Christopher Hitchens

7 May 2011: Christopher Hitchens’ last article for The Spectator

A second excavation from our archives today, and another article by Christopher
Hitchens. It is, we now know, the last he would ever write for us: a Diary column dispatched from the States earlier this year on the occasion of Osama Bin Laden’s death.

I abhor the idea of taking a mobile-phone call at the dinner table but my friend Douglas Brinkley, eminent historian and editor (of Ronald Reagan and Hunter Thompson alike) has three small children and when his wife calls he rightly answers. So on Sunday night in Houston, Texas, at the home of the bountiful Michael and Nina Zilkha, we got an early notice that the President would soon be on the air. I have lived in Washington long enough to know that presidents do not break into weekend TV to bring bad news: only to react to very bad news, or to claim credit for something worthwhile. I can therefore claim to have guessed right away that either Osama bin Laden was in custody, or had achieved his goal of martyrdom.

I remained deep in the heart of Texas for the next two days, and didn’t come across any gung-ho celebrations. Had I been in DC, I would only have gone down to Lafayette Square out of curiosity. On screen, the event had a College Republican look to it: the only placard waved read ‘Bush/Cheney 2004’. The most striking thing was the age of the participants: most must have been in high school a decade ago. Perhaps the national disease of amnesia isn’t as prevalent as some people believe.

It used to madden me, back in 2001, when craven commentators were so fond of saying that even if bin Laden was killed, many more jihadists would ‘spring up in his place’. This weak fatalism ignores many things, not least the effect of jihad in recruiting brave Americans to the side of resistance. I know several people who immediately gave up a great deal to join the armed services. Matt Pottinger, for example, finished watching the obscene video of the butchering of Daniel Pearl and left his job at the Wall Street Journal to join the Marines. He later helped sponsor
an all-female unit within the Corps, trained to work with Afghan women. He was radicalised: this process is not a one-way street. Look at the calibre and humour and bravery of the Seals, and ask yourself if the sadistic riff-raff of the suicide-murder faction have anything to compare with them.

(RECORDED DATA)
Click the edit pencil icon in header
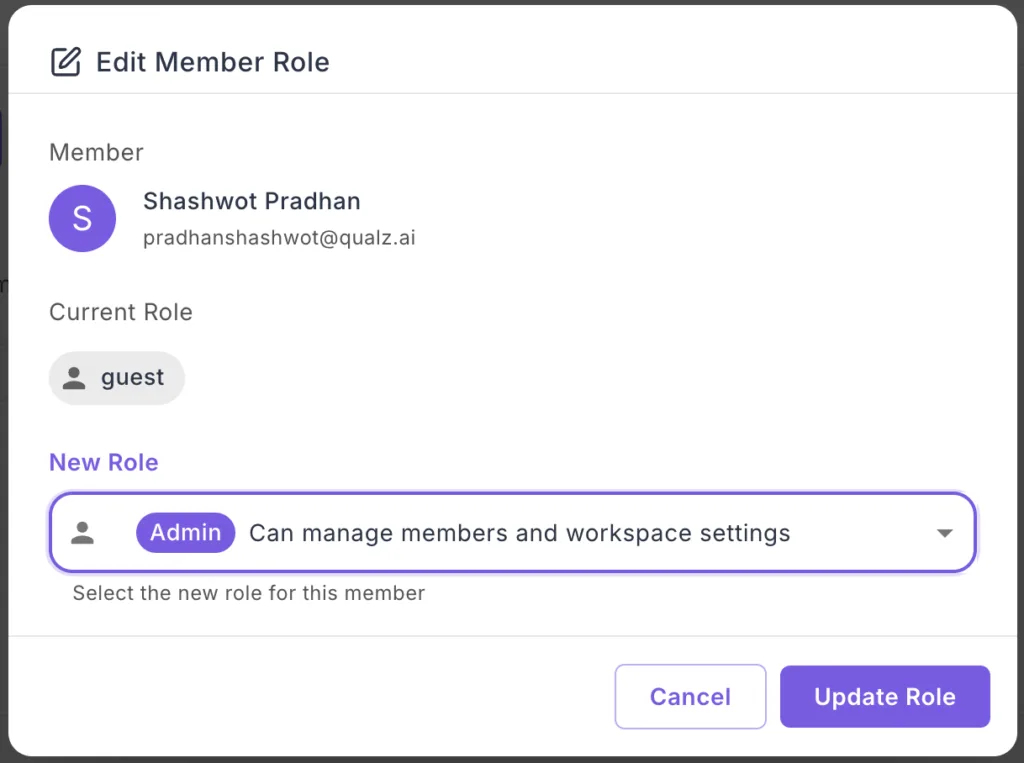Viewport: 1024px width, 763px height. 65,62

(TRY IT)
In the diary column, what job did Matt Pottinger leave to join the Marines?

(TASK SOLUTION)
His job at the Wall Street Journal.